### Problem 1
Decide whether each statement below agrees with the letter to Smokey. For each, answer yes or no and quote the words from the letter that decide it. (a) The writer first saw Smokey at the Humane Society in 1998. (b) Smokey let the writer take it home at their first meeting. (c) The veterinarian told the writer the decision was wrong.
### Problem 2
Continue the letter to Smokey from its last sentence.
*** Reading text ***
Tuesday, April 23, 2013

On Closing an Open Door

My Dearest Smokey,

The veterinarian said I made the right decision, but I can't help but feel ruefully conscience-stricken.  Taking the remainder of your life from you was difficult and jarring...but please, please, please believe me...these past few months, your suffering trumped your ability to stay content.  I tried my best to make these last moments enjoyable for you.  I suppose only you will know the answer to that one.

It was excruciating tricking you into the hospital today.  When I first saw you at the Humane Society in 1998, you were a shaky, insecure pup.  Somebody must've treated you horribly wrong, because your heart expelled all kinds of distrust, so much so that you wouldn't even let me take you home.  Nevertheless, with time and commitment we built an intimate bond together...and for fifteen years, you trusted me to keep you far away from harm.  Leading you into that veterinary hospital will go down as my crowning deceit.  I'm so sorry.  You probably thought you were going on a walk, didn't you?  Please don't hold this against me.
*** Exercise data ***
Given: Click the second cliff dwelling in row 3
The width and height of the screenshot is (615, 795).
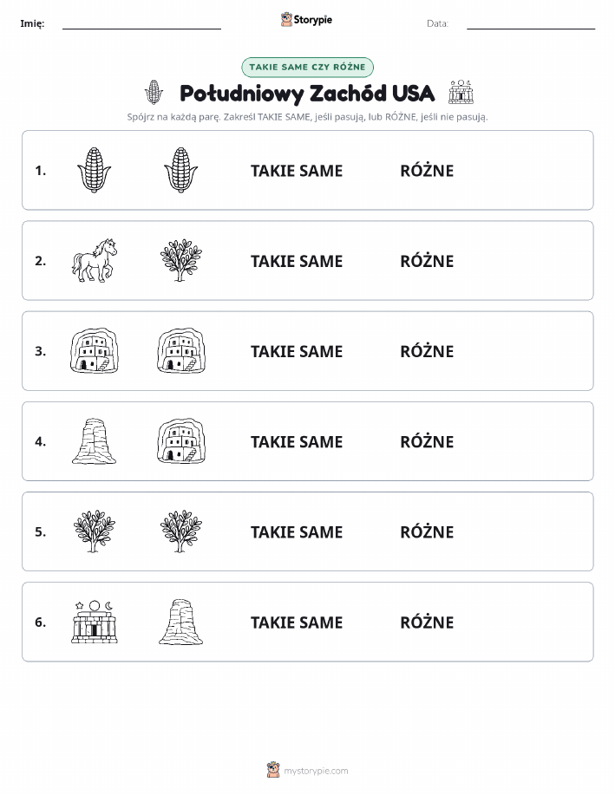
***
*** Exercise data ***
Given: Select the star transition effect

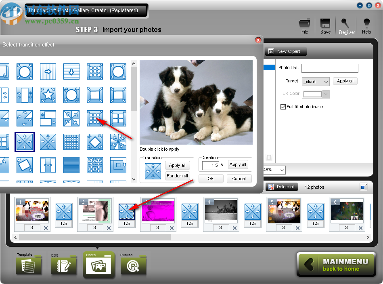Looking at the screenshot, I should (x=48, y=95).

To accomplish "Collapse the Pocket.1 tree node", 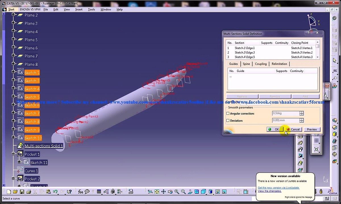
***
*** Exercise data ***
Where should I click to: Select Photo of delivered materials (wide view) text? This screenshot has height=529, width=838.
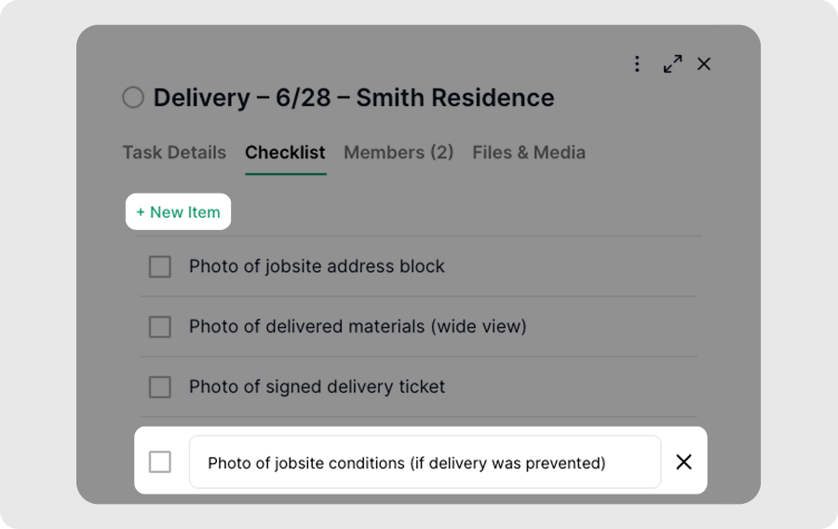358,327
***
### Response area 1
(a) Yes: "When I first saw you at the Humane Society in 1998"
(b) No: "you wouldn't even let me take you home."
(c) No: "The veterinarian said I made the right decision"

### Response area 2
There are hard choices in life...and they must be made effortlessly at times, despite the pain they casually string along in their wake.  Smokey, you will forever be absent from the rest of my life...and this choice that I've made...well, its burden is mine and mine alone.  I know I made the correct decision, but for today, I shall relish my guilt and sadness;  I'll hold them up like trophies, mainly because these are the equitable rights that come along with being a fragile, tender human being.

I'm so sorry that I had to let you go.  I love you more than you'll ever know.  Thanks for being my friend.